Dans cette dernière ville les chauffeurs de taxi ont La Rescousse, alors que les étudiants turinois ont Le goliard rouge, les électriciens de Trieste Le phare, la jeunesse communiste de Novara La jeunesse rouge, etc. Il y a également le journal humoristique Le Petit Coq Rouge, celui pour enfants L’Enfant Prolétaire, etc.
L’Unité elle-même est réimprimée, de manière bihebdomadaire, à pas moins de 23 000 exemplaires, avec 1 000 exemplaires en Lombardie, autant à Rome et Naples, 8 000 exemplaires dans le Piémont, 700 à Trieste. Le premier numéro paraissant à Milan titre « La fureur de la réaction ne brisera pas la résistance prolétarienne », une seconde version à Turin « Le Parti communiste est insupprimable » ; dans leur éditorial on lit :
« Ce journal qui est le nôtre et qui sort aujourd’hui avec le titre glorieux de notre quotidien supprimé représente la permanence de notre conscience de classe, de notre volonté de lutte et de la continuité de notre lutte… Ouvriers, camarades de travail, de foi et de lutte, la révolution prolétarienne est en marche. C’est pourquoi la bourgeoisie fasciste se défend aussi férocement et désespérément. Combattons le doute et le découragement par tous les moyens, partout. »
On comprend la vision qu’a le PCI de la situation avec ce qu’explique le dirigeant communiste italien Ruggero Grieco à la Commission italienne de l’Internationale Communiste en janvier 1927 :
« Étant donné que le parti fasciste est le seul qui existe en Italie et qu’aucune opposition effective au fascisme n’est permise, étant donné que la sociale démocratie est contre le fascisme, le processus de radicalisation des masses travailleuses et petites bourgeoises est ralenti mais il n’est pas interrompu.

* [Liste des tâches]:
- a) Indiquez si chacune de ces affirmations concorde avec l'extrait sur la presse communiste, en citant mot pour mot les termes décisifs : (i) L'Unité est réimprimée à au moins 23 000 exemplaires ; (ii) 8 000 exemplaires sont destinés à Trieste ; (iii) Ruggero Grieco s'adresse à la Commission italienne de l'Internationale Communiste en janvier 1927.
- b) Recopiez s'il vous plaît, dans l'extrait sur la presse communiste, le passage qui s'ouvre sur les mots contenant « Dans cette dernière » et se ferme sur « L’Enfant Prolétaire, etc. ».
- c) D'après l'extrait sur la presse communiste, quel journal les chauffeurs de taxi ont-ils ?

* [Entrées de données]:
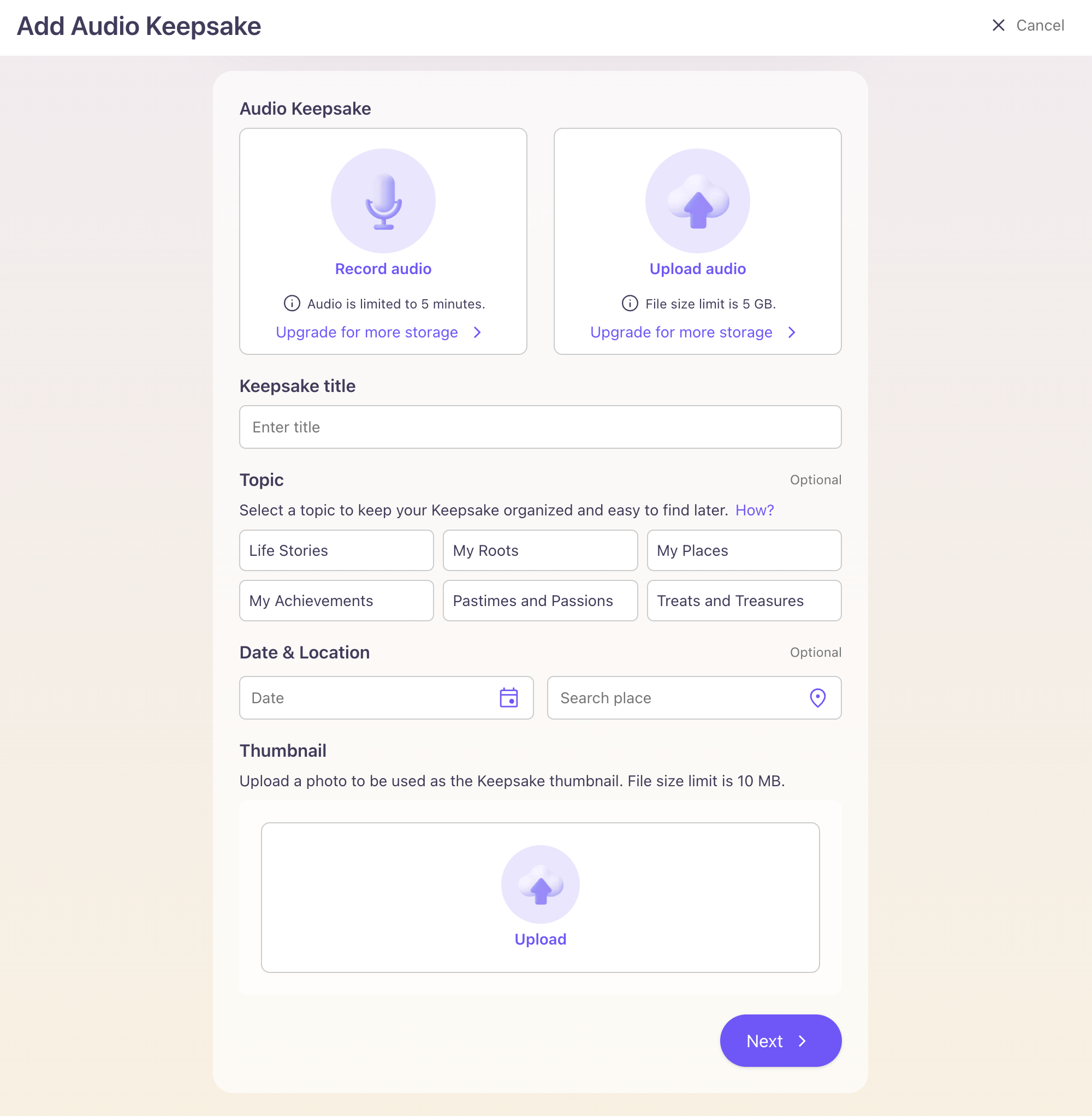Open the calendar date picker icon

[x=509, y=697]
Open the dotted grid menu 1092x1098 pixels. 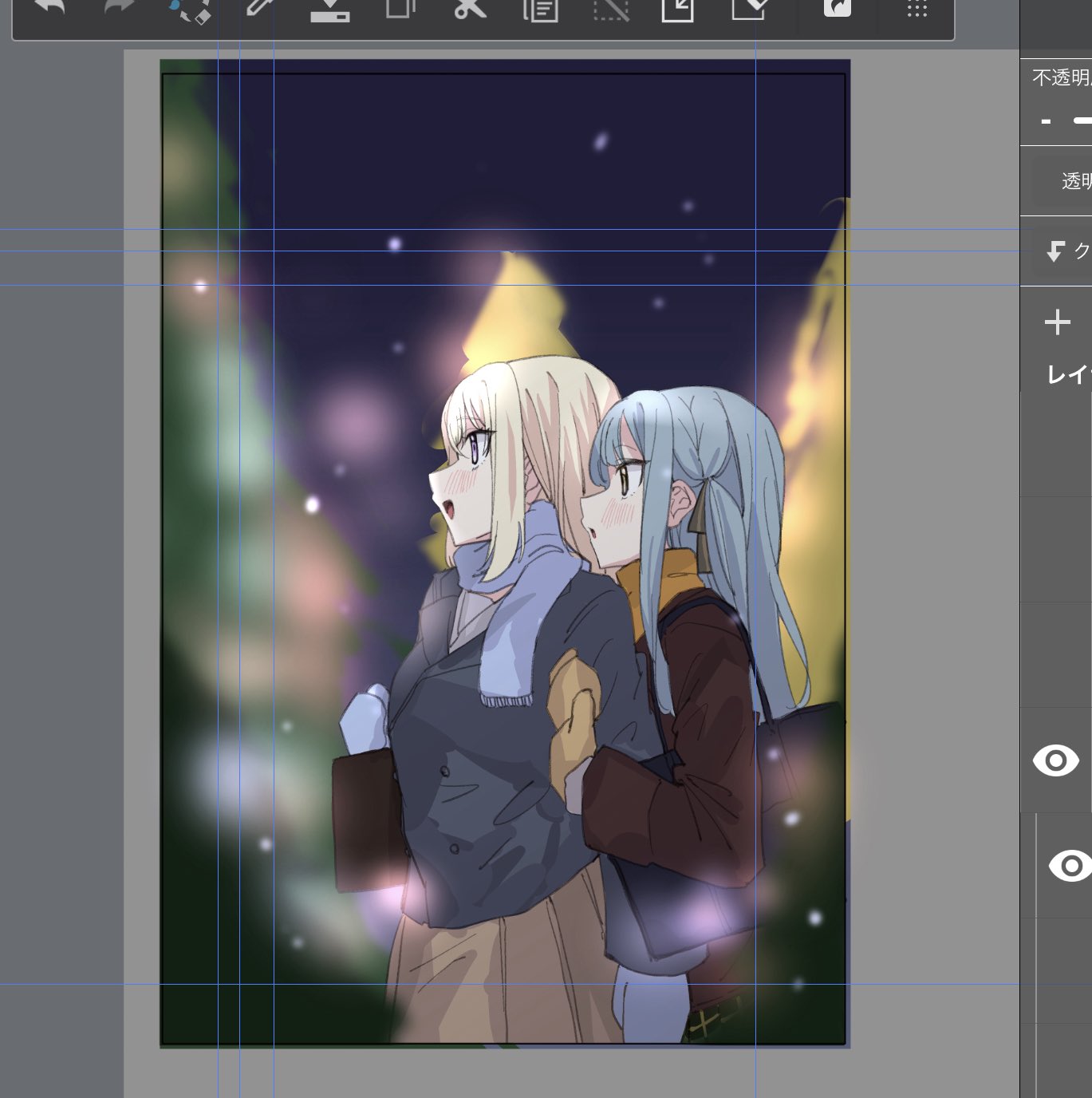[x=917, y=10]
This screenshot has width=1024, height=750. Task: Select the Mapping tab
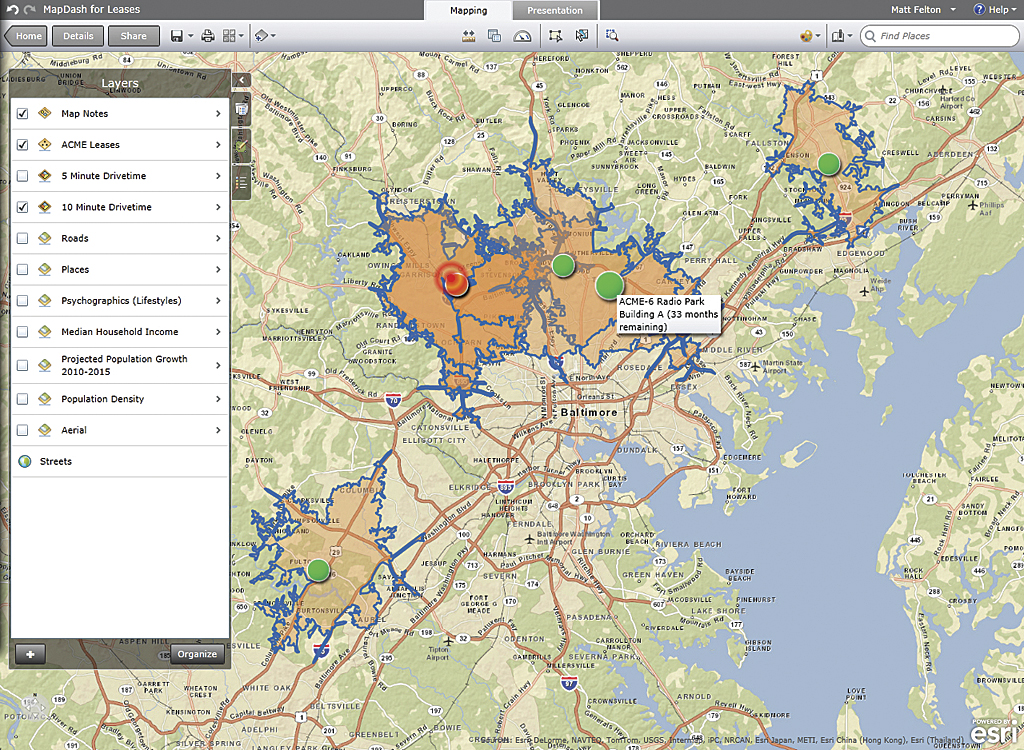pos(468,11)
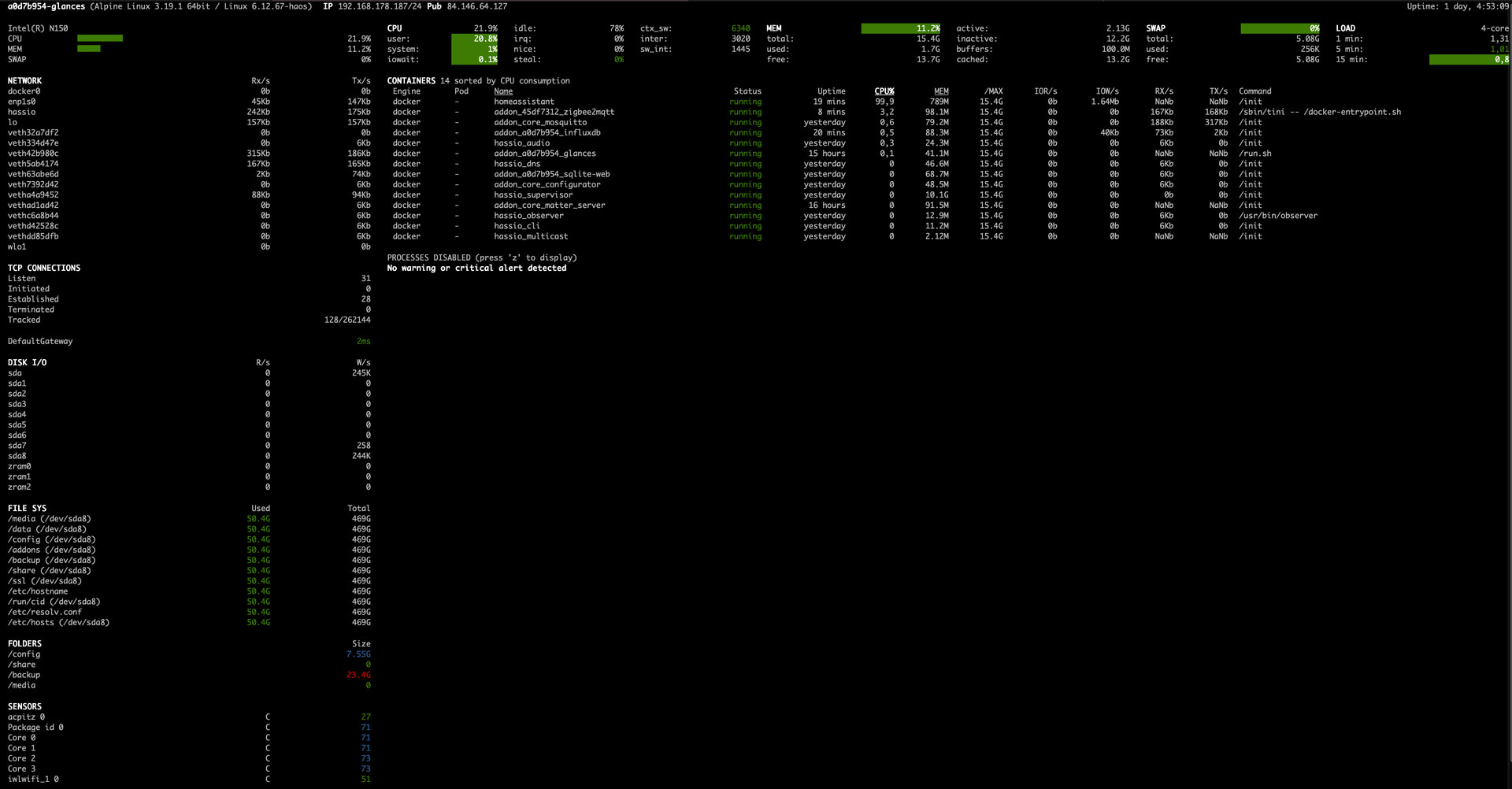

* [Réponses aux tâches]:
- a)
(i) Oui : « à pas moins de 23 000 exemplaires »
(ii) Non : « 700 à Trieste »
(iii) Oui : « à la Commission italienne de l’Internationale Communiste en janvier 1927 »

- b)
Dans cette dernière ville les chauffeurs de taxi ont La Rescousse, alors que les étudiants turinois ont Le goliard rouge, les électriciens de Trieste Le phare, la jeunesse communiste de Novara La jeunesse rouge, etc. Il y a également le journal humoristique Le Petit Coq Rouge, celui pour enfants L’Enfant Prolétaire, etc.

- c) La Rescousse.